Zip lines: Fly through the air. Passengers aboard Allure of the Seas and Oasis of the Seas can strap on harness and speed up through the air on the intra-ship zip line. Set on the Sports Deck, the Peter Pan-esque activity is not for the acrophobic as the wire is suspended 9 decks up and with a diagonal course of 82 feet across ship’s atrium. Don’t forget to wear secured footwear: otherwise, fellow cruisers strolling through the Boardwalk below may end up with flip-flops in their ice cream cones.
Walking the plank. After mastering some challenges on the ropes courses aboard Norwegian Breakaway and Getaway, get ready for The Plank. This extraordinary 15-centimetre-wide board extends 55 metres above the open ocean and 2.5 metres over the side of the cruise ship. But at least the brave ones have to wear a harness.
FlowRider. The surf’s always up on Freedom, Oasis and Quantum-class Royal Caribbean ships. The FlowRider surf simulator generates waves on the top of a cushioned platform.
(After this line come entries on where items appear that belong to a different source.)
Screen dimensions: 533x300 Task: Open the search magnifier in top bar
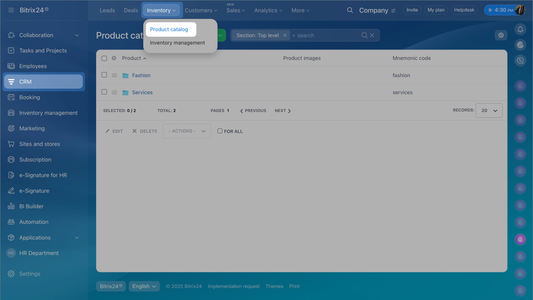pos(350,10)
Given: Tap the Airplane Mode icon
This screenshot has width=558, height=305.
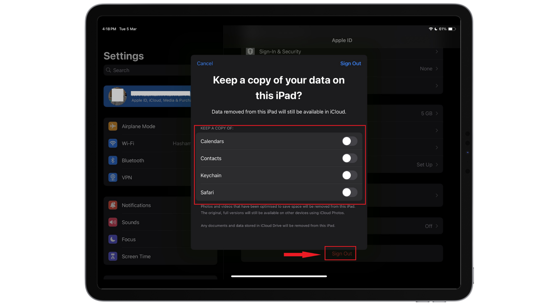Looking at the screenshot, I should coord(113,126).
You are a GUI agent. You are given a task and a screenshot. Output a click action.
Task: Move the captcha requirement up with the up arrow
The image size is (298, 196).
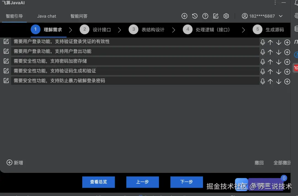(x=270, y=72)
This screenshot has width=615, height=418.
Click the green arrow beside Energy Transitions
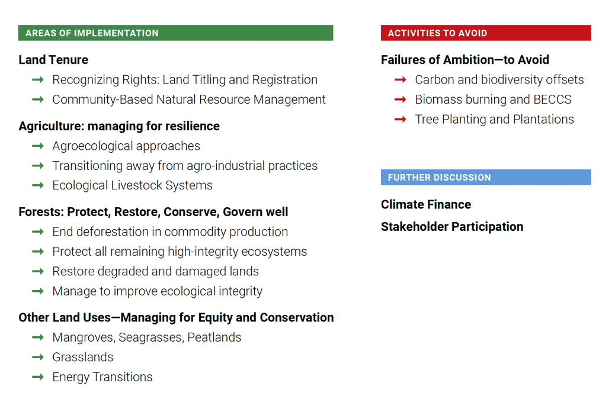[x=38, y=377]
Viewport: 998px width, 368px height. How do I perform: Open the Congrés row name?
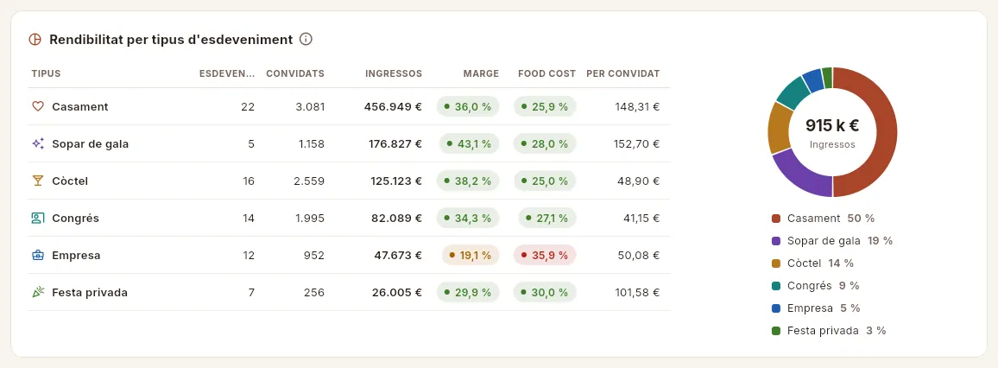76,219
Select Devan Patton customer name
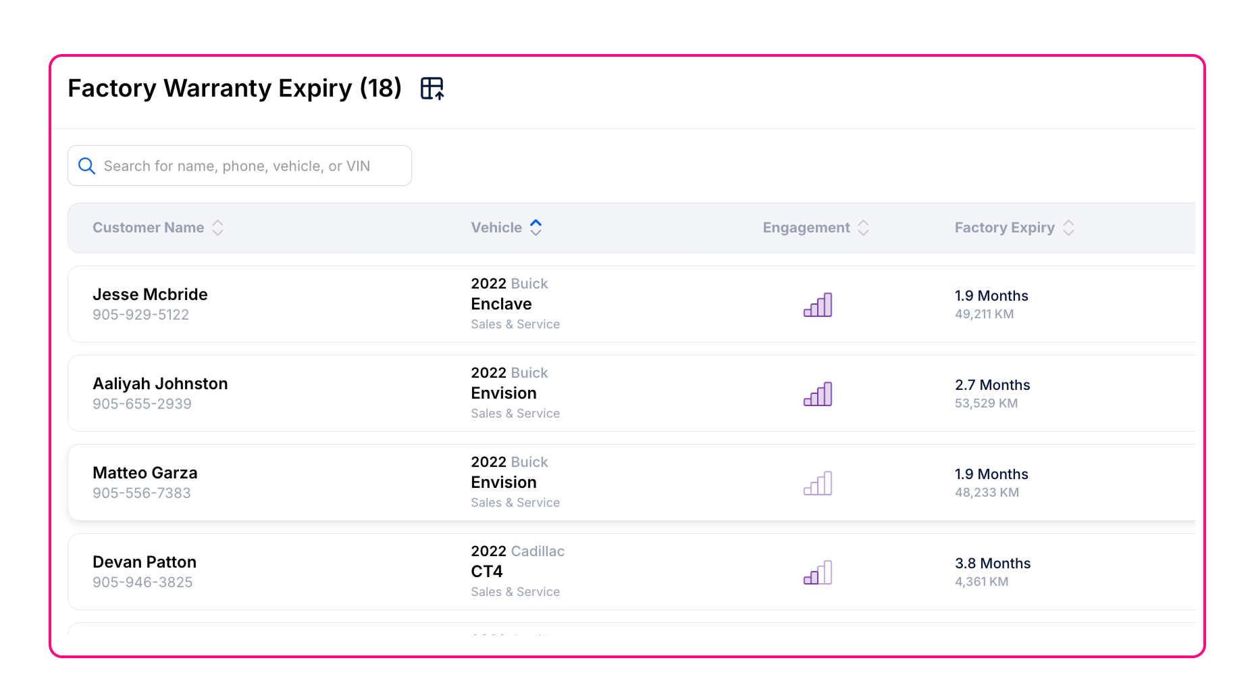The height and width of the screenshot is (696, 1252). click(145, 562)
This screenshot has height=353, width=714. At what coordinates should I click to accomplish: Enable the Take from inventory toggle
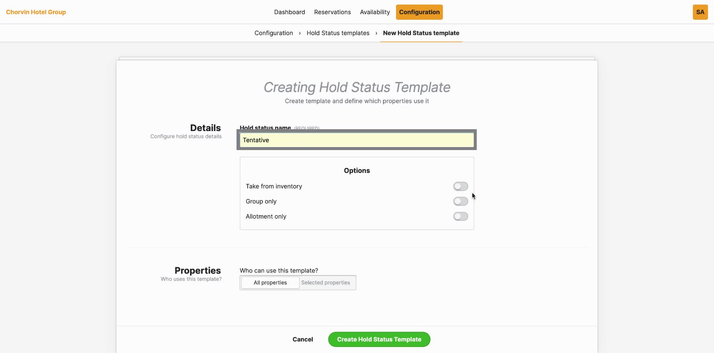(460, 186)
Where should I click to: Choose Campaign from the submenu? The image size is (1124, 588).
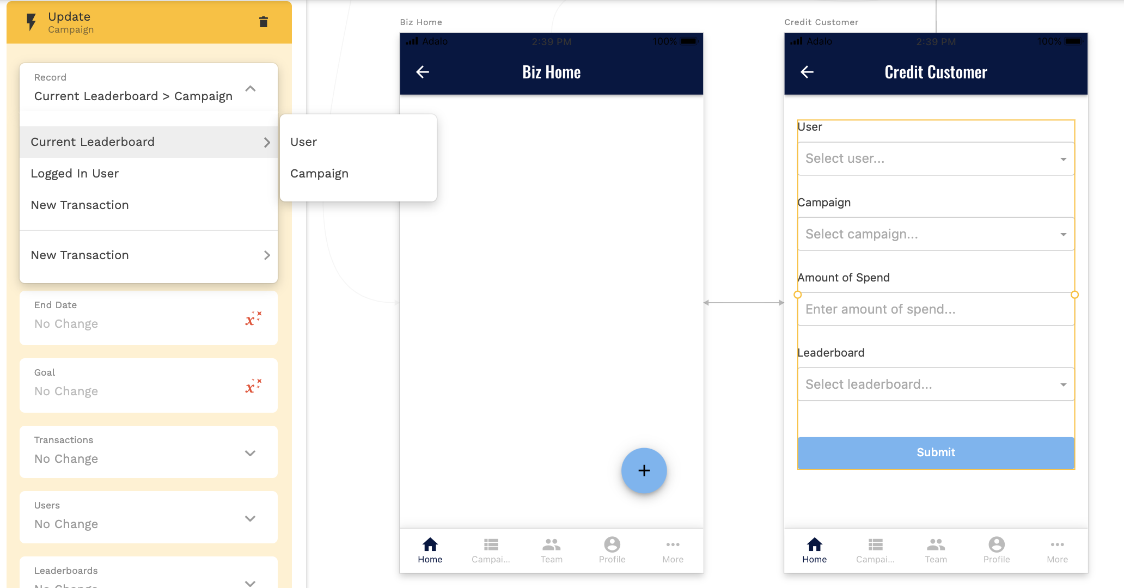tap(320, 174)
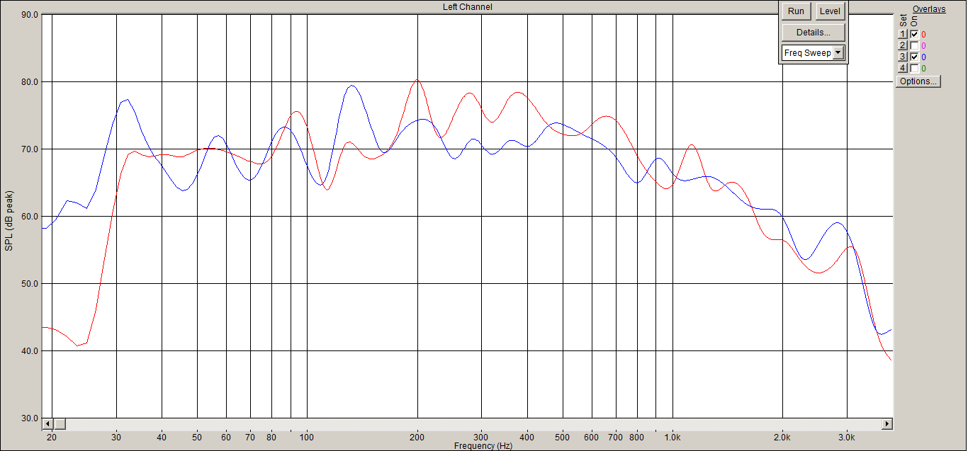Store current trace in overlay Set 4
Screen dimensions: 968x451
click(x=903, y=68)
Guests can catch their waves standing up or belly-down. The tide is faux, but humiliation and pain can be real. However, it’s fun and challenging – surf conditions are always the best.
Robot bartenders. One of the greatest novelties aboard Quantum of the Seas is its Bionic Bar, featuring a duo of robot bartenders who dole out drinks to charmed guests. In a “mixology meets technology” futuristic setting, passengers order cocktails from a tablet device. The pair prepares mixed drinks while shaking and stirring, with a system based on the assembly-line technology used to manufacture cars.
SeaPlex. Royal Caribbean really reached the top with the activities on board its Quantum of the Seas. One of the innovative features is SeaPlex, the biggest indoor active spot at sea that boasts a roller-skating rink, circus school and bumper cars.
The North Star. Another innovation from Quantum of the Seas (repeated on the Anthem), the North Star observation pod swings passengers away from ship’s deck for a 15-minute ride with bird’s-eye panorama. The glass-enclosed capsule (modeled on the London Eye), has room for 14. It is attached to a mechanical arm extending to over 300 feet above sea level, and out over the side of the ship, for unparalleled 360-degree views over the vessel, port and sea.
Skydiving simulator. The innovative Quantum-class ships of Royal Caribbean, including Anthem of the Seas, have rolled out a great deal of industry-firsts. These include such WOWs like RipCord by iFLY, the first skydiving simulator at sea. Thrill-seekers are asked to attend an informational session in order to learn the rules of play. Then they gear up in a flight suit, protective headgear and goggles. It’s time to dive on into the glass-enclosed, 23-foot-high vertical window tunnel for a gravity-defying simulated skydiving. The whole time guests will be safe in the hands of a pro so to enjoy the minute-long floating. As a bonus, the instructor usually puts on a show of flying tricks and sensational flips in the air machine.